==== Articolo

Alla Locanda Belvedere di Rocchetta al Volturno (Is), Stefano Rufo serve i ravioli al sugo di capra così come li ha sempre conosciuti, trasformando un gesto domestico in un racconto che oggi passa per la sala del ristorante. Piatto del Buon Ricordo, è la dimostrazione che una preparazione nata in famiglia può diventare voce autentica di un territorio

Nicholas Reitano
di Nicholas Reitano
Redattore
26 novembre 2025 | 08:30
I ravioli al sugo di capra che hanno fatto di una locanda la sua storia

Il profumo dei ravioli scapolesi De.Co con sugo di capra accompagna la cucina della Locanda Belvedere fin dal mattino, quando il sugo inizia a cuocere lentamente e la pasta viene tirata a mano come si fa da tre generazioni. È il piatto del Buon Ricordo di chef Stefano Rufo, a Rocchetta a Volturno, in Alta Valle del Volturno (Molise): una ricetta di famiglia diventata simbolo del territorio e parte della storia del ristorante, preparata ancora oggi con la stessa naturalezza di sempre, senza trasformarla in un esercizio di memoria.

I ravioli al sugo di capra che hanno fatto di una locanda la sua storia

L'esterno della Locanda Belvedere

Dal 2020, la Locanda fa parte dell’Unione dei ristoranti del Buon Ricordo, l’associazione nata nel 1964 per tutelare l’identità gastronomica italiana attraverso i suoi piatti-simbolo, accompagnati dalle ceramiche dipinte a mano a Vietri sul Mare dagli artigiani Solimene. Come da tradizione, i ravioli scapolesi (presenti dal giorno zero) sono inseriti in un percorso dedicato e rappresentano ufficialmente il locale senza che la ricetta sia stata modificata.

========

## Completa quanto segue
A: Rispondi in base all'articolo:
(i) Da quante generazioni si tira a mano la pasta dei ravioli?
(ii) In quale località vengono dipinte a mano le ceramiche che accompagnano i piatti del Buon Ricordo?
(iii) Da quale anno la Locanda fa parte dell'Unione dei ristoranti del Buon Ricordo?
B: Ripeti il passo dell'articolo che comincia con "Dal 2020, la" e prosegue fino a "sia stata modificata.".
C: Riprendi l'articolo sui ravioli al sugo di capra della Locanda Belvedere e prosegui il testo dopo la sua ultima frase.
Le voci riportate più avanti non hanno alcun legame con l'articolo.

==== Contenuto del dataset

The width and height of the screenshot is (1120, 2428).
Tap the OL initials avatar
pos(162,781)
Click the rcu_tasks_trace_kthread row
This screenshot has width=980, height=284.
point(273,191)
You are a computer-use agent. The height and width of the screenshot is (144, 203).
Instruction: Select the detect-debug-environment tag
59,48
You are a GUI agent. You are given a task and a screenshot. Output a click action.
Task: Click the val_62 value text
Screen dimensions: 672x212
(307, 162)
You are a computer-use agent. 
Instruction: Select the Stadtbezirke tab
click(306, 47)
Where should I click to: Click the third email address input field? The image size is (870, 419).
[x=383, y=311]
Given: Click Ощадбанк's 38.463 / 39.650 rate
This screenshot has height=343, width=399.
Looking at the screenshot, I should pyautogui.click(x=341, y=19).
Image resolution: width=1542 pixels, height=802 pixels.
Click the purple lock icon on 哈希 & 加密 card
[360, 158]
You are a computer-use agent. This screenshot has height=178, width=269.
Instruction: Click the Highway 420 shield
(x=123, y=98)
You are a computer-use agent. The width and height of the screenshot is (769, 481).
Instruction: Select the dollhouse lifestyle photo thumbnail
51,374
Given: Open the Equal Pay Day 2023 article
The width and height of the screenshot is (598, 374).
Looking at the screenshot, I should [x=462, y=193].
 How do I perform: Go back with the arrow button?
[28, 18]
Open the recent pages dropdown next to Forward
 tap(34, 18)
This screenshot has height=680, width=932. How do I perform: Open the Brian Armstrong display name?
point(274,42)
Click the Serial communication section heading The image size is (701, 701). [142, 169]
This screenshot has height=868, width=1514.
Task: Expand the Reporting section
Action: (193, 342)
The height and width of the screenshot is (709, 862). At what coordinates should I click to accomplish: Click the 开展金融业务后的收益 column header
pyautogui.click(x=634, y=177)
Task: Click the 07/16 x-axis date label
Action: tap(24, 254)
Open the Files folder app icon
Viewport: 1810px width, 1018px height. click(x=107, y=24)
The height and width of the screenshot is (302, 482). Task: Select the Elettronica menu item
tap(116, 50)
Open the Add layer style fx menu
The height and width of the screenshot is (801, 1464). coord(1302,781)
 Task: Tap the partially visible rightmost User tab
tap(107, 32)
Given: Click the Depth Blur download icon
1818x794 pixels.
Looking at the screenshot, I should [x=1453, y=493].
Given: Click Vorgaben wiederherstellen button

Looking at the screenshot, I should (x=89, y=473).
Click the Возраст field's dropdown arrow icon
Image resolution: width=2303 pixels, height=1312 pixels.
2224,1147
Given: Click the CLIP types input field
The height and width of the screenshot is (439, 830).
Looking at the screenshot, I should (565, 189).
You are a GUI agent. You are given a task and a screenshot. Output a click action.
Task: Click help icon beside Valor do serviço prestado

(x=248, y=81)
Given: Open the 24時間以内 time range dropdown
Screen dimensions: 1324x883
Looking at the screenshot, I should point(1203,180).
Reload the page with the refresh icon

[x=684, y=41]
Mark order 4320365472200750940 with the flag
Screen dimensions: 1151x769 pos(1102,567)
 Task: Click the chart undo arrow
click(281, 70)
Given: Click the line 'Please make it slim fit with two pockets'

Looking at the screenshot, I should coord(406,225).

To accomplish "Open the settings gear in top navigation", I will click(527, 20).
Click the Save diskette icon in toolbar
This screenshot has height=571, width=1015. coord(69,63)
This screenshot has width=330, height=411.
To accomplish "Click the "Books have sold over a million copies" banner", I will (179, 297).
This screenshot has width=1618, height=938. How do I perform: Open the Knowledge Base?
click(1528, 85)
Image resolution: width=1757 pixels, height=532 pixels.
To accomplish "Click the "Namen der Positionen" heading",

========

## Risultati dell'esercizio
A:
(i) Da tre generazioni.
(ii) A Vietri sul Mare.
(iii) Dal 2020.

B:
Dal 2020, la Locanda fa parte dell’Unione dei ristoranti del Buon Ricordo, l’associazione nata nel 1964 per tutelare l’identità gastronomica italiana attraverso i suoi piatti-simbolo, accompagnati dalle ceramiche dipinte a mano a Vietri sul Mare dagli artigiani Solimene. Come da tradizione, i ravioli scapolesi (presenti dal giorno zero) sono inseriti in un percorso dedicato e rappresentano ufficialmente il locale senza che la ricetta sia stata modificata.

C:
Dalle radici familiari all’apertura del 2007

La Locanda Belvedere apre nel 2007, ma le sue radici affondano negli anni precedenti, quando il padre di Stefano nel 2005 acquista un vecchio casolare ristrutturato a norma antisismica nel 2001 e decide di trasformarlo in un ristorante. Rufo entra fin dall’inizio, affiancato da tutta la famiglia: la madre in cucina, il padre in sala e, negli anni, anche i fratelli, ognuno con un ruolo preciso. Due anni di lavori precedono l’apertura al pubblico, ma l’impostazione rimane la stessa ancora oggi: un ristorante nato come attività familiare e portato avanti senza cambiare struttura o filosofia, anche dopo l’uscita dei genitori dalla gestione.

Una cucina di montagna essenziale e territoriale

Nel tempo, la cucina non ha cambiato direzione, ma ha trovato una forma più definita. Rufo è partito dalle ricette di casa e le ha portate in una dimensione contemporanea senza modificarne il senso originario: «La cucina nasce da mia madre e da mia nonna. L’ho rivisitata in chiave moderna, ma le radici restano ben salde nel passato». È una cucina di montagna essenziale, costruita su ingredienti che provengono dal territorio immediato.

I ravioli al sugo di capra che hanno fatto di una locanda la sua storia

Lo chef Stefano Rufo

Funghi, erbe spontanee, selvaggina, formaggi ottenuti con i cagli degli allevatori locali, tartufo bianco nei mesi giusti e salumi prodotti dalla macelleria di famiglia, attiva da quattro generazioni. «Non dico che sono ingredienti a chilometro zero, ma qualcosa anche meno» sorride. Il risultato non è un menu costruito su una tendenza, ma una conseguenza geografica. In carta compaiono diversi piatti storici dell’Alta Valle del Volturno, ma i ravioli scapolesi - che approfondiremo più tardi - restano il riferimento assoluto: «Ci sono persone che tornano da vent’anni per mangiarli».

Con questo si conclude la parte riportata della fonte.